Mar 18, 2005

An affair to remember?

Just thinking about being with him a few days ago (still) makes me wet. The feel of his tongue on my lips, in my mouth, around my nipples.......I was at work today, very involved in a spread sheet, and found myself distractedly thinking about his touch. The way that my body just repsonds to him. All he wanted to do is go down on me (it's about time I've found another one! Too bad logistics prevented it). It's the way that he says "I want to taste you" or "You have no idea how much I want to be inside of you". Such passion. So raw and full of desire......and I have to wonder "does he say things like that to his wife?"

I have never fooled around with a married person before. I don't know what happened. Well, I know the facts- went out for a drink with a friend, chatted about our lives, gossiped about mutual friends, he dropped me off at home, and a hug goodbye turned into a tawdry window fogging event in a car. It takes two to tango. That he is married, I'm guessing not happily (they are not Poly and we have had a few conversations about how they want different things in life right now), and is more than a decade older than me are obstacles. I feel guilt. I don't know who I can talk to about this. This is not exactly something that I'm proud of and want to shout from the hilltops.

We have always had a great friendship. Clicked instantly. I've said that if he was closer to my age (and single) he's the kind of guy I'd like to be with (in every sense of the word). But that was always so hypothetical and abstract, never thought about in the real.

I do not want to become a cliche. I'm cool with being 'the other woman' in a GF/BF or Poly situation, but somehow, when presented with the opportunity to be one to a marriage I am uncomfortable. Not sure I want this to happen again. That's not true. Part of me would love for it (and more) to happen. There is such great chemistry and potential for explosive sex like I have not had in a long time. But he's married. I refuse to become one of those women who keep waiting for their married lover to leave his wife and eventually end up waiting through the best years of their lives.

I suppose that this is something that we should discuss. Not a conversation I'm looking forward to. I don't really know what he wants (and part of me doesn't care*) or what thoughts he has about what occurred in that front seat. I have always been one to blur the lines of relationships, friendships, etc....but this time I am a bit conflicted.

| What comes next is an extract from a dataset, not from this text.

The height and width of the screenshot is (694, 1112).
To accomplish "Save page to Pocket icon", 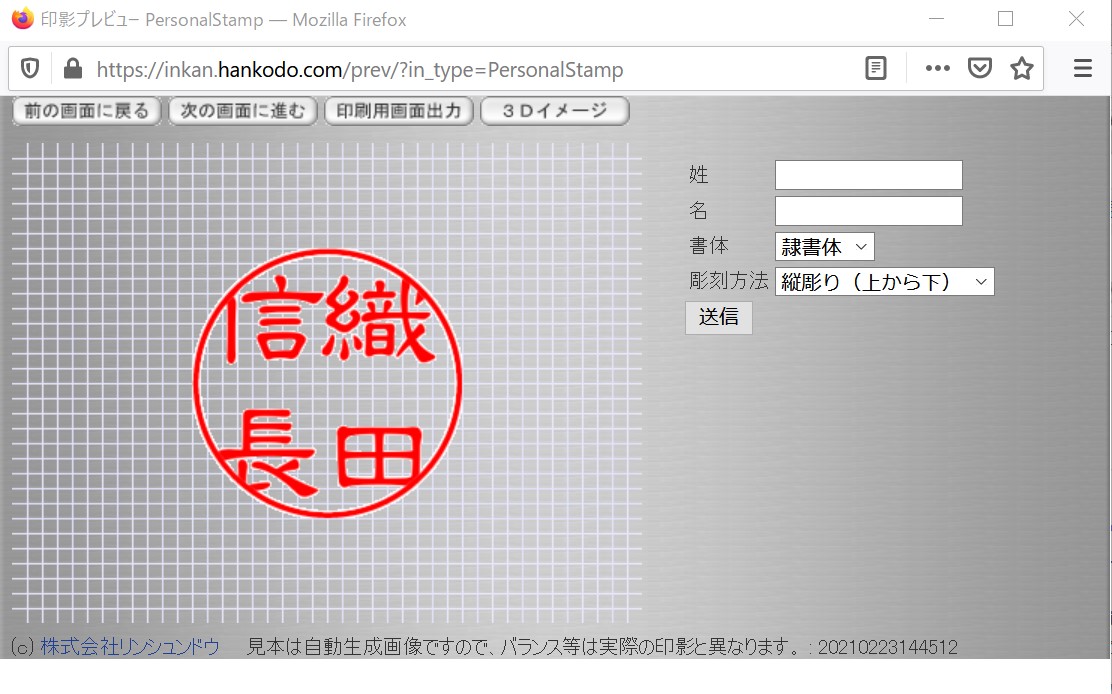I will (x=980, y=69).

*the self protective part of me that just says "flee" and "get away while you can before things become a huge mess..."

1 comment:

laura the tooth said...

there must be a guy your age or younger that is quite passionate about sex. the reason there is so much passion in this one is because it's so "wrong". i don't know where you find all the other young soppy guys.

in any case, it helps to keep your options open--you can see this guy, but you need to maintain 2 or 3 other guys--period! if you can't do that, then yes, it's a good idea to stop seeing this guy. the key is to make sure you have more than just this guy, as he has more than just you. that maintains the balance, so you won't be waiting for him to leave his wife.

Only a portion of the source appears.